The Health Industry Manufacturers Association plans to work to see that FDA adopts a dispute resolution procedure that gives industry the opportunity to present its case in a scientific dispute to a third party who can "make a decision and come close to requiring the agency to adhere to that decision." HIMA executive vice president for technology and regulatory affairs James S. Benson says that something like binding arbitration is the kind of approach the organization would like to see.

"Such disputes only come up in a very small percentage of cases," Benson says, "but when they do hit, they can really hurt companies. There needs to be a clear-cut mechanism to address these disputes."

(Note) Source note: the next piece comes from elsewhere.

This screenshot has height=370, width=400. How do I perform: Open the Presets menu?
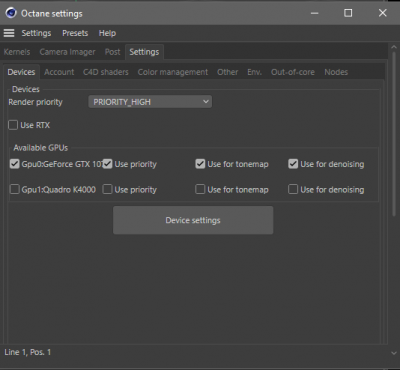75,33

FDA has delegated responsibility for handling disputes to its centers, Benson says, and it is HIMA's understanding that a draft guidance will be issued shortly. "If that guidance meets our needs, that will be fine. But if it doesn't, we will be submitting comments and will consider whether we should approach some people in Congress to ask if they believe what the agency did was adequate."

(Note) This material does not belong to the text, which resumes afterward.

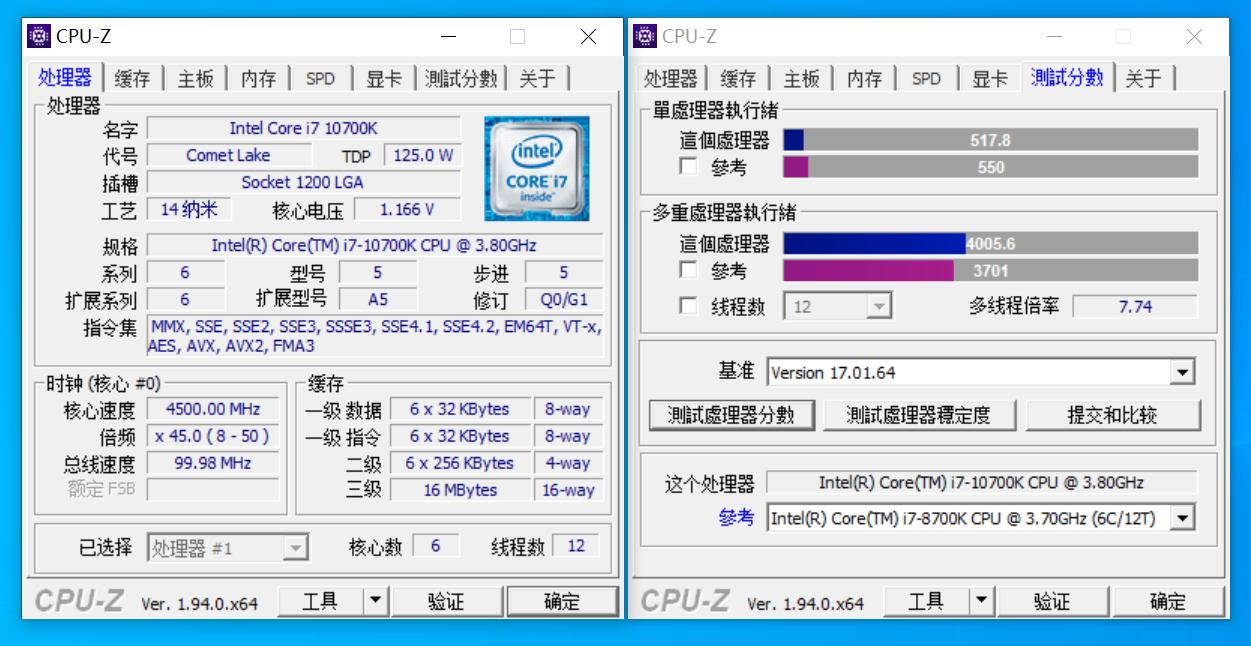Open the 已选择 处理器 #1 selector
1251x646 pixels.
pos(294,545)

Another HIMA initiative for 1999 is to establish a database on consensus standards that companies can meet and then file compliance reports to FDA in lieu of submitting test data. "There's a multitude of consensus standards out there," Benson said. "The idea of the database is to be able to improve communications by letting people know what standards are available and who they can talk to in various companies and organizations about standards they've used." Benson said the database could be maintained by a third party or kept on HIMA's Web site.

A series of meetings with CBER officials has also been undertaken with the goal of improving communications between industry and that center's regulators. "We've had very good meetings with some of the people who are regulating devices for CBER," Benson reports. "We've mapped out steps for improved communications. They are willing to set up vehicles to get a better handle on the review process. Since there are no user fees supporting device review, it often ends up on the bottom of the heap. We know CBER is trying to turn this situation around and get some management controls in place."

Benson notes that HIMA has "done the same kind of things on some issues with CDRH and it has worked very well. Good things happen when you are able to sit down around the table and work through issues."

In a joint advisory dated February 22 with CDC and OSHA, CDRH warned health practitioners of the risk of injury or infection due to accidental breakage of glass capillary (blood collection) tubes. The advisory—which follows the death from AIDS of a physician who contracted the disease from a broken tube—urges use of safer products, such as tubes not made of glass or those wrapped in puncture-resistant film.